There would be these little private rooms, these booths, scattered about in public spaces, so people who wanted to make a telephone call could go inside, and hide themselves away, and conduct their business without being overheard.
In private, as it were.
|This one's in Michigan|
Rarer still are fancy wooden booths, such as the ones above, with their own gold leaf numbers and yes, working telephones still inside. Think of them as the original phone case.

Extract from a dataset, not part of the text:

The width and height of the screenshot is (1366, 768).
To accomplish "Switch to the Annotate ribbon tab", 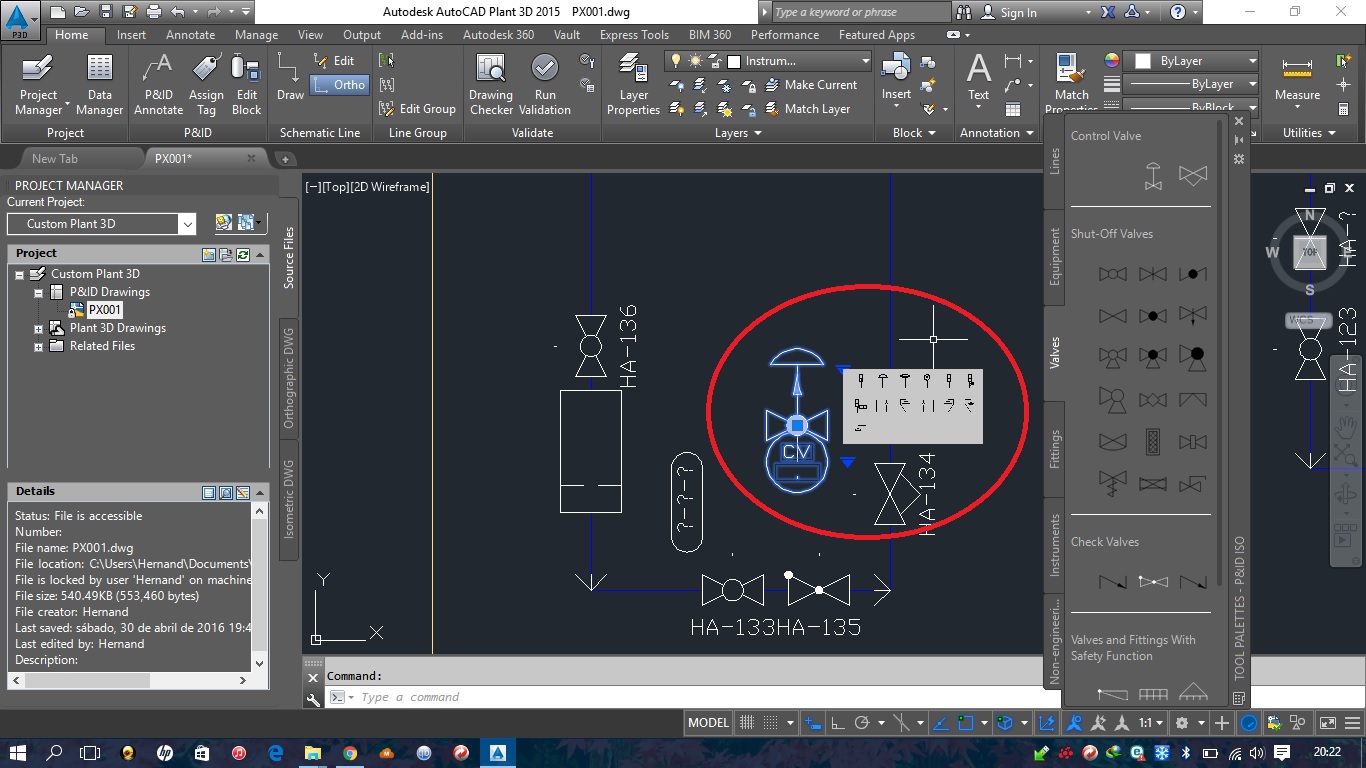I will click(190, 35).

I suppose the idea of privacy will go next. People all yabber away, oblivious to each other. Even cupping your hand around your mouth seems a needless nicety. You certainly wouldn't expect someone to step away, to suggest that their conversation isn't public information. Heck, everything is public information. Why be discreet about something your going to post on four different forms of social media just as soon as you can? Just the thought of popping into a phone booth for some privacy while you klaxon your news to the world seems hopelessly convoluted.
But we still understand the rough outlines of privacy. It doesn't puzzle us. Quite yet. Until that inevitable day, where did I see this quartet of ancient phone technology sarcophagi?
The winner will receive—speaking of old methods of communication—one of my hand-typeset blog posters, printed on century-old equipment at the famous Hatch Show Print shop in Nashville, Tennessee. Remember to post your guesses below. Good luck.